## Requirement
Pick out all lines in the listing holding the string "element" and copy them.

──────────────────────────────

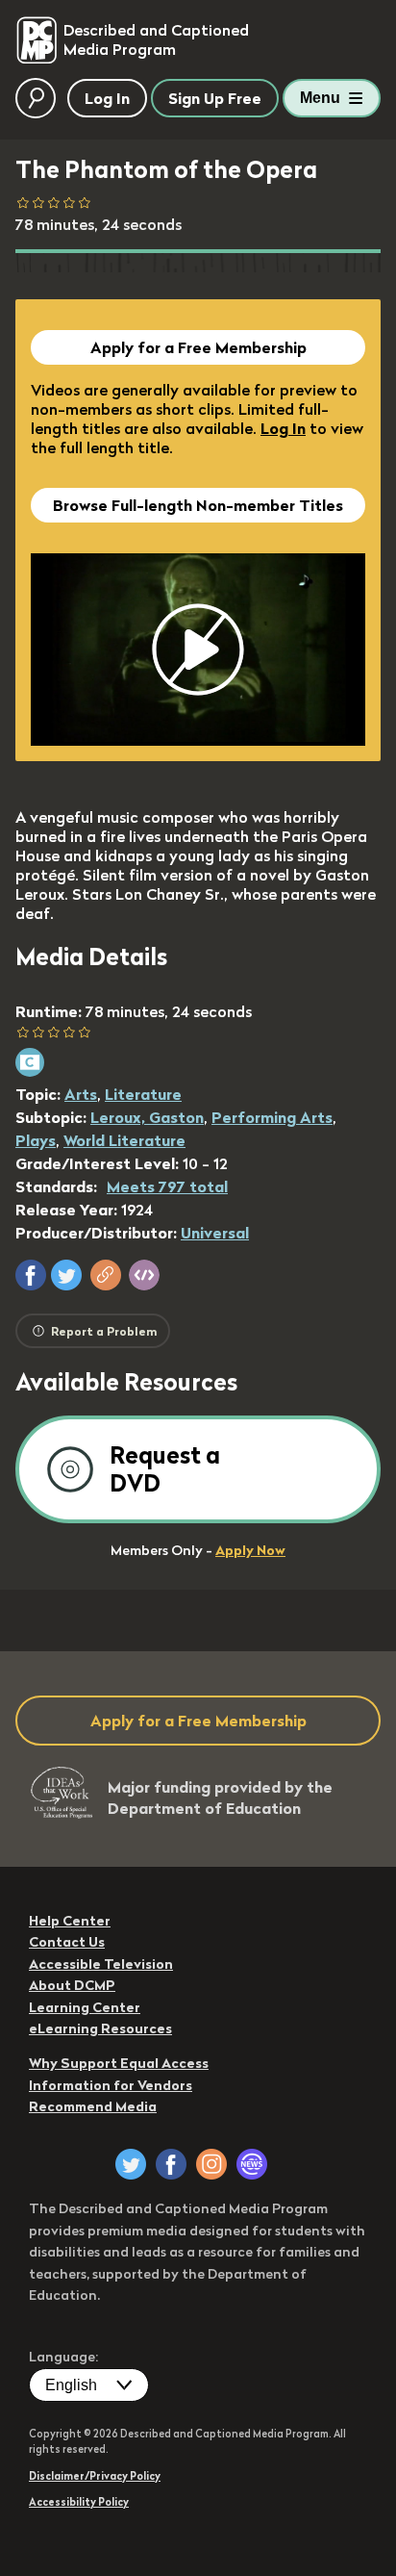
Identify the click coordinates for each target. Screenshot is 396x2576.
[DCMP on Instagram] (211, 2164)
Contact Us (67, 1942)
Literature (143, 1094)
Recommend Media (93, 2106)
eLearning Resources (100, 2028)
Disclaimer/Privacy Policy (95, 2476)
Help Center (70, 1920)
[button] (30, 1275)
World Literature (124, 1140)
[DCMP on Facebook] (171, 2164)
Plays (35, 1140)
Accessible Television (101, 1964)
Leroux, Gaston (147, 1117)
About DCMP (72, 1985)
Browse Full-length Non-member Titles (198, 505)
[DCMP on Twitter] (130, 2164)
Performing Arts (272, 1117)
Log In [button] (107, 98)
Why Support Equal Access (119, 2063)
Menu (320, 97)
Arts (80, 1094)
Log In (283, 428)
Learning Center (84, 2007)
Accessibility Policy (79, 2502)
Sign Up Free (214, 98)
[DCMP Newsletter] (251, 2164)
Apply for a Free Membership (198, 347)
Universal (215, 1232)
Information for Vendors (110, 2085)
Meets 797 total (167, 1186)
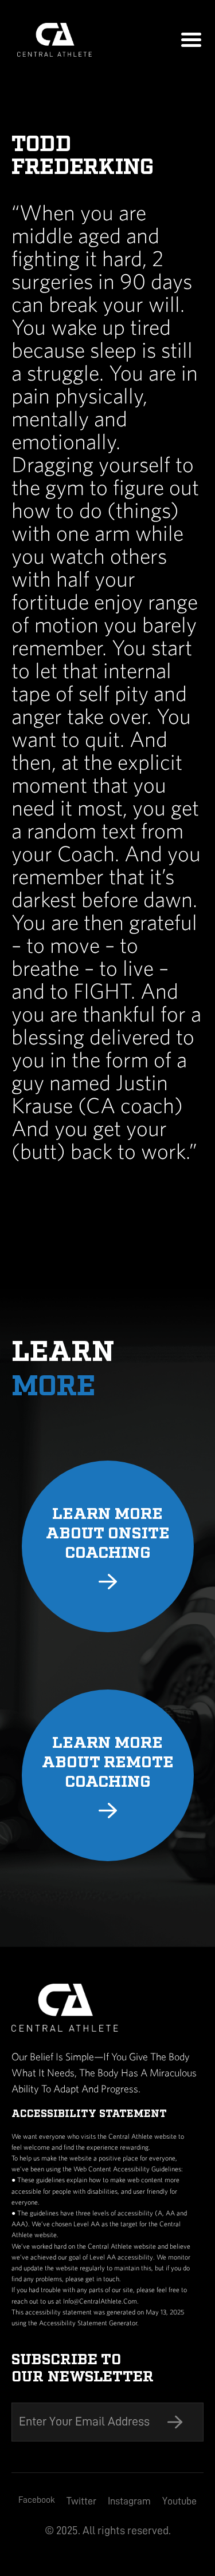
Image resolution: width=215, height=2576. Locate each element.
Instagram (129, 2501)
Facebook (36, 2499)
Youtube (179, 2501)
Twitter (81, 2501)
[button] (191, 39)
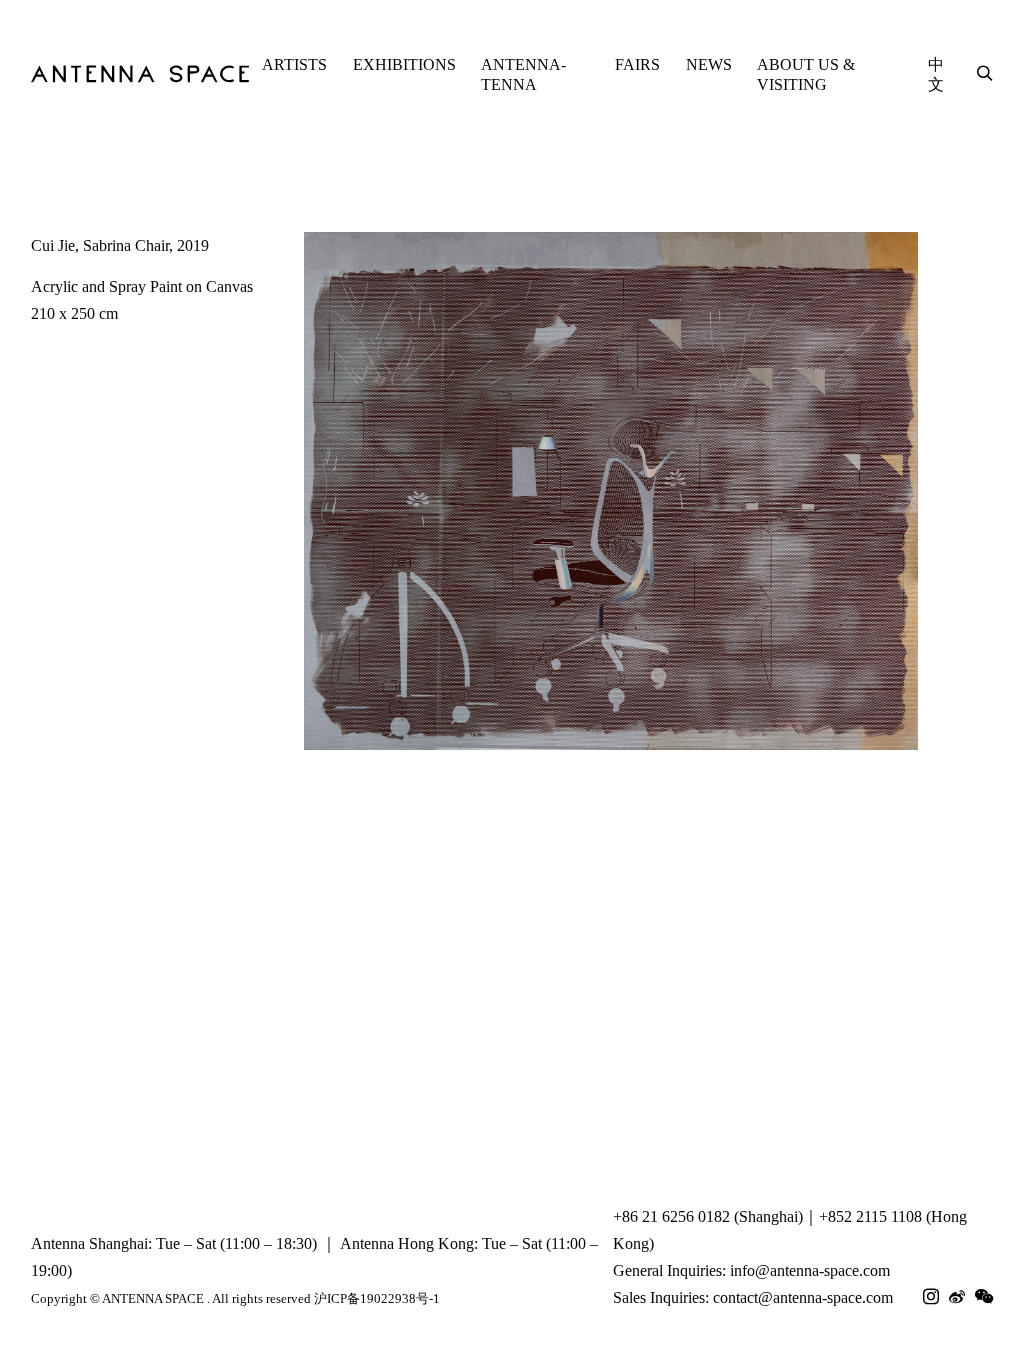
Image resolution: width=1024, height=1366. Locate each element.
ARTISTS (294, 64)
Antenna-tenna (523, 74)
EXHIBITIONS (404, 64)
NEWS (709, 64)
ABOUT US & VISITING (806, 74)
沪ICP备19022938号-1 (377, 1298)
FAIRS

──────────────────────────────

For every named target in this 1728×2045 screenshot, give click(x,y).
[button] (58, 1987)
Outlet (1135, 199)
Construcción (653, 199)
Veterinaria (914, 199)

──────────────────────────────

## Exercise response
Image resolution: width=215, height=2576. Locate each element.
Image resolution: width=1024, height=1366. Locate each element.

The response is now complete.